Retired U.S. Army Col. Bill Badger, who was wounded while helping to take down the gunman during the 2011 Tucson shooting that critically injured former Rep. Gabrielle Giffords, died on Wednesday from pneumonia. He was 78.
On Jan. 8, 2011, Jared Lee Loughner opened fire outside of a Safeway in Tucson, Arizona, as Giffords was holding a meeting for her constituents. He killed six people and wounded 13 more. Badger and Giffords were two of the injured individuals.
"I hit him as hard as I could, and he hit the sidewalk ... I said, 'If you move, I'll choke you.'"'
During press conferences after the incident, Badger said he was standing on the curb about 10 feet away from where the shooting was taking place, not far from his home in Tucson's Catalina Foothills.
"The first thing I thought, it was a firecracker. But then I heard the 'bang, bang,' consistent 'bang,'" he said during an interview that aired on msnbc's "PolitcsNation" in 2013. "He was shooting at point-blank range everybody that was sitting in a chair."
Then, Badger said, the gunman looked at him and pointed his gun in his direction.
"When he grabbed it with his second hand, I dropped to the ground. And when I dropped to the ground, I felt a bullet hit me right in the back of the head," he added. When the shooting stopped, he said, someone threw a folding chair at Loughner and then Badger "clamped down" on his left arm.
"I hit him as hard as I could, and he hit the sidewalk," he added. "I said, 'If you move, I'll choke you.'" Badger, along with a few other people, held the gunman to the ground until police arrived at the scene.
Loughner pleaded guilty to the shootings, and in November 2012 was sentenced to life in prison without the possibility of parole. Four months later, the Pima County Sheriff’s Department released almost 3,000 pages of documents about the attack. It revealed that Loughner's family and friends suspected something was wrong with him before the shooting and his parents hid his shotgun and disabled his car at night.

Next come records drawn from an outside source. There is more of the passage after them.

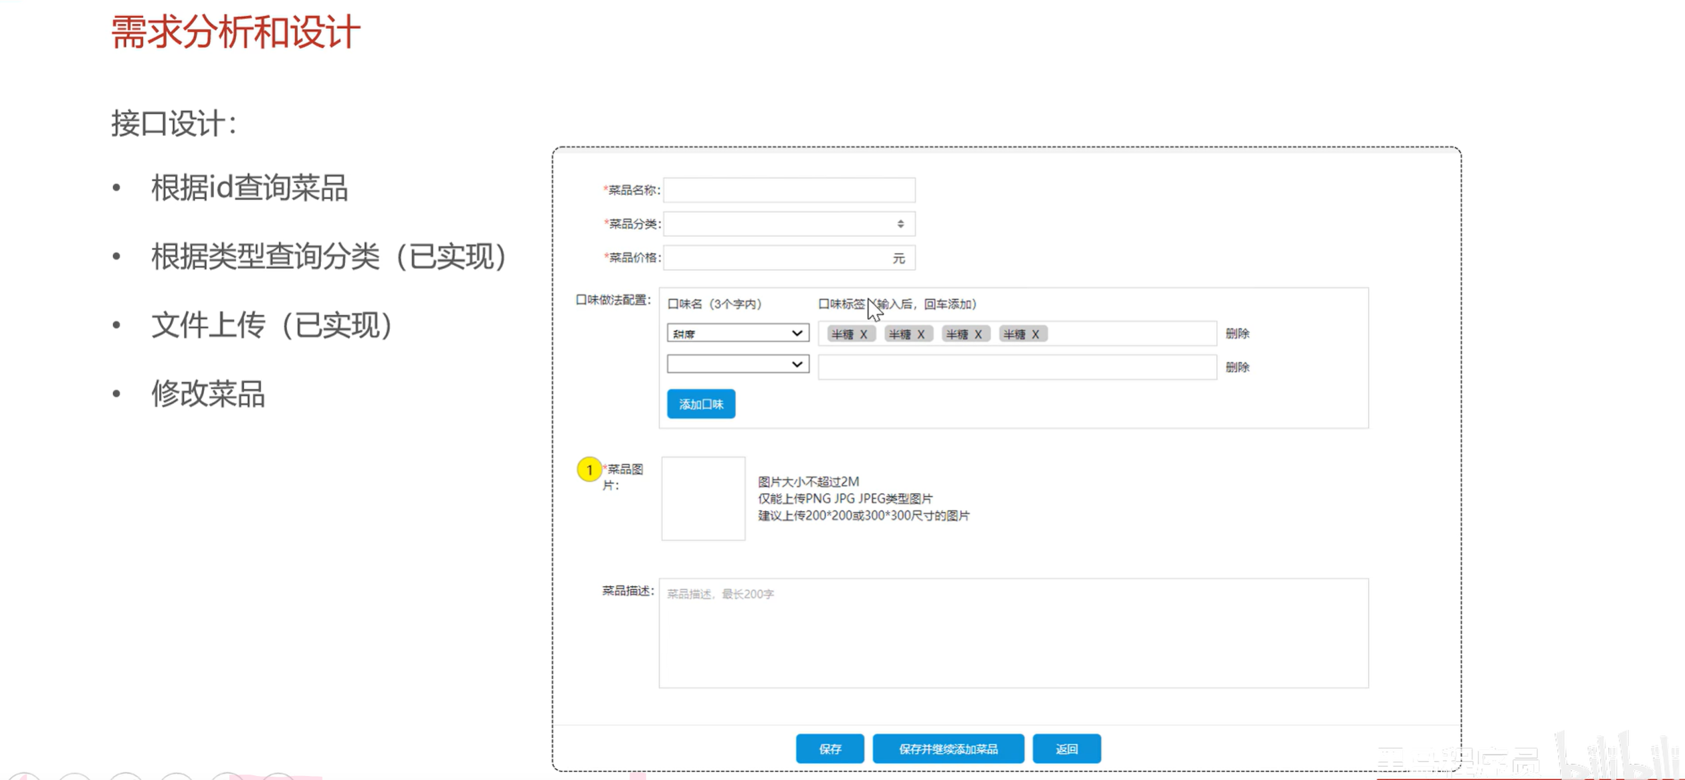The width and height of the screenshot is (1685, 780).
Task: Remove the fourth 半糖 tag via X
Action: point(1035,334)
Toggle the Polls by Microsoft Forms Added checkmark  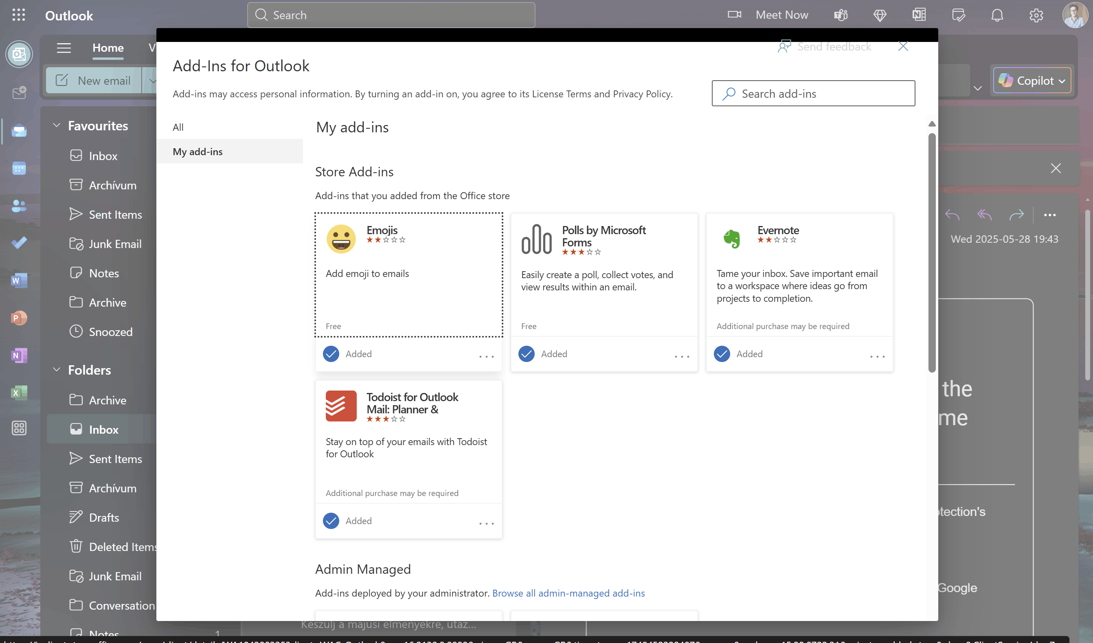point(526,354)
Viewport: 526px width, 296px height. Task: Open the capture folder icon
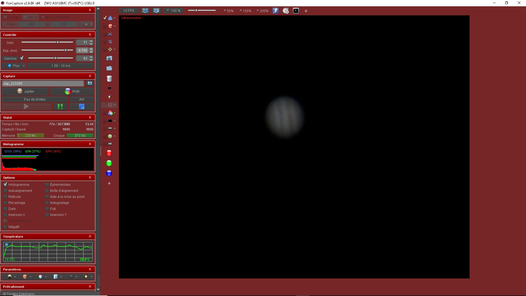click(x=109, y=68)
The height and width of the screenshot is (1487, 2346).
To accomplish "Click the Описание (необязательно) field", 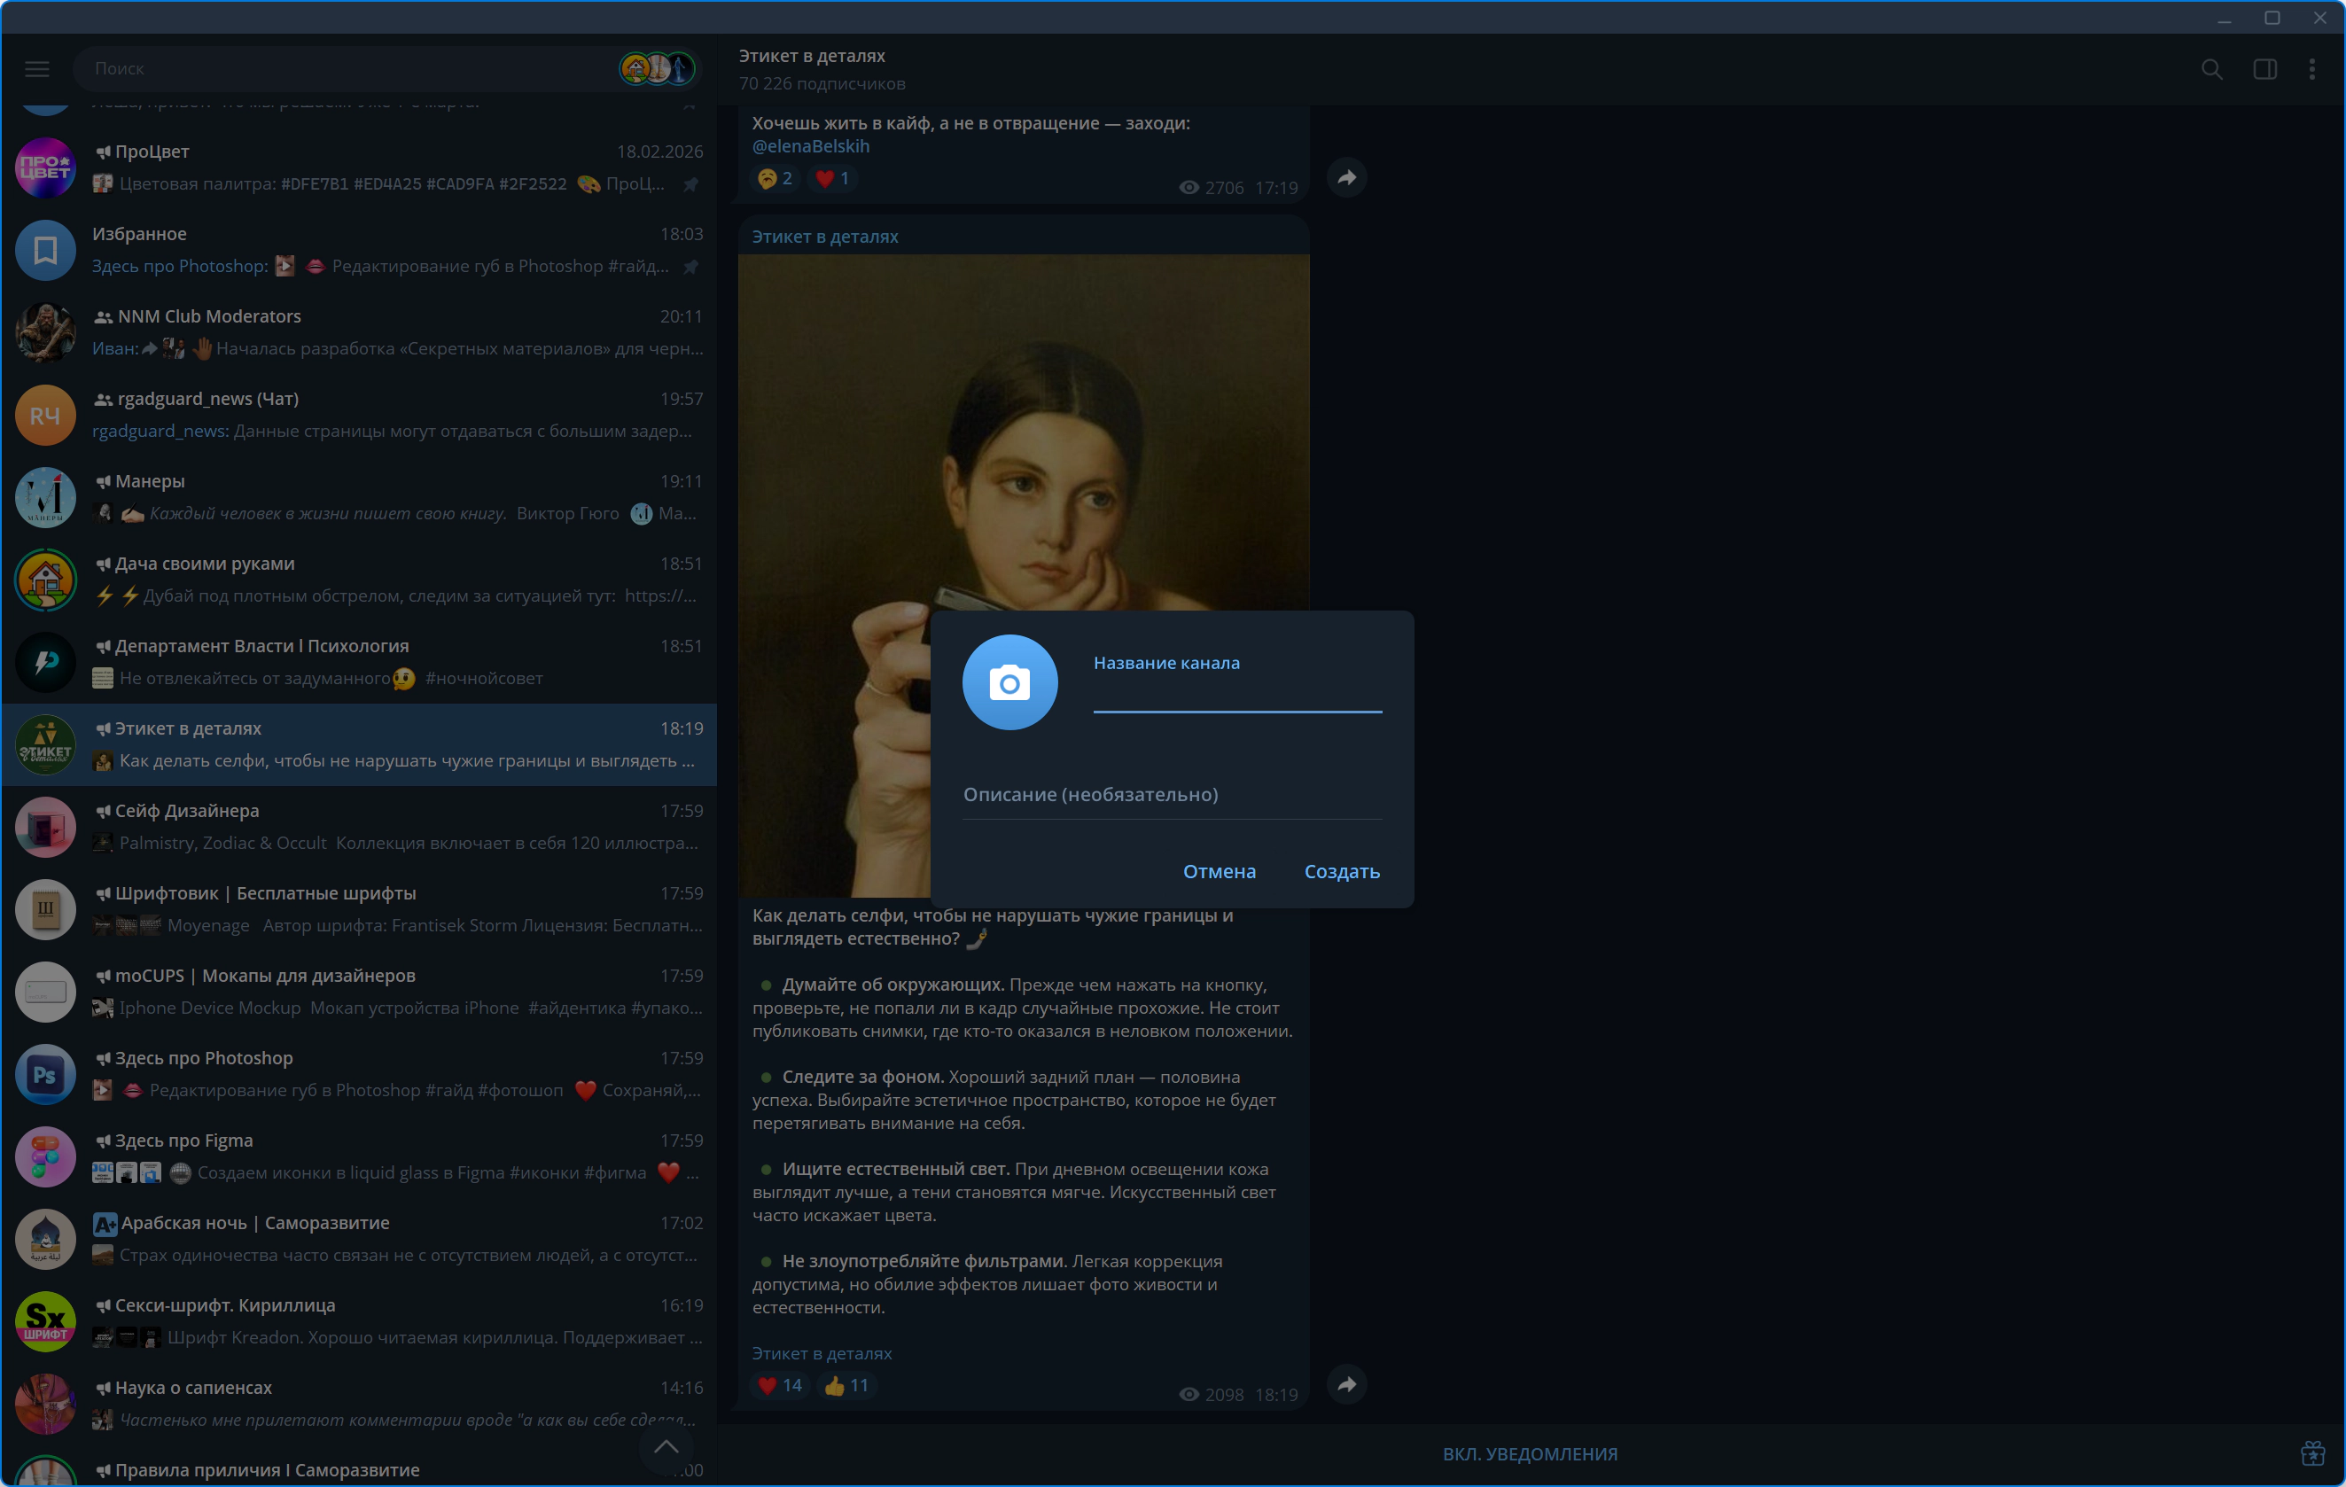I will (1171, 794).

Badger, who was born in South Dakota, had said he started hunting when he was 6 years old, and began shooting pheasants at age 9. Still, he spent his years after the shooting lobbying with other survivors for stronger gun laws. He met with legislators and spoke to groups, specifically about passing universal background checks on all commercial sales to prevent people with severe mental illnesses from obtaining guns, The Arizona Republic reported. A loophole in the federal system currently allows people to buy firearms sold online and at gun shows without first passing a background check.
"Both of us conservatives feel that this is not a political, or should not be a political issue. This, we believe, should not have anything to do with being a Democrat or being a Republican," Badger's wife, Sallie, said during the "PoliticsNation" interview.
Giffords, a Democrat, now struggles to speak and has weakened eyesight. She planned to devote her congressional life to public service, but resigned from office. Four years later, her mission has meant pouring her energy into curbing gun laws. This week she called Badger a "hero."
"Bill was not only a great man and a proud Army veteran, he was a hero," Giffords wrote in a statement. "I believe that Bill helped save lives that morning. And I will always be grateful to him for his selfless, brave actions."
Funeral arrangements have not yet been finalized.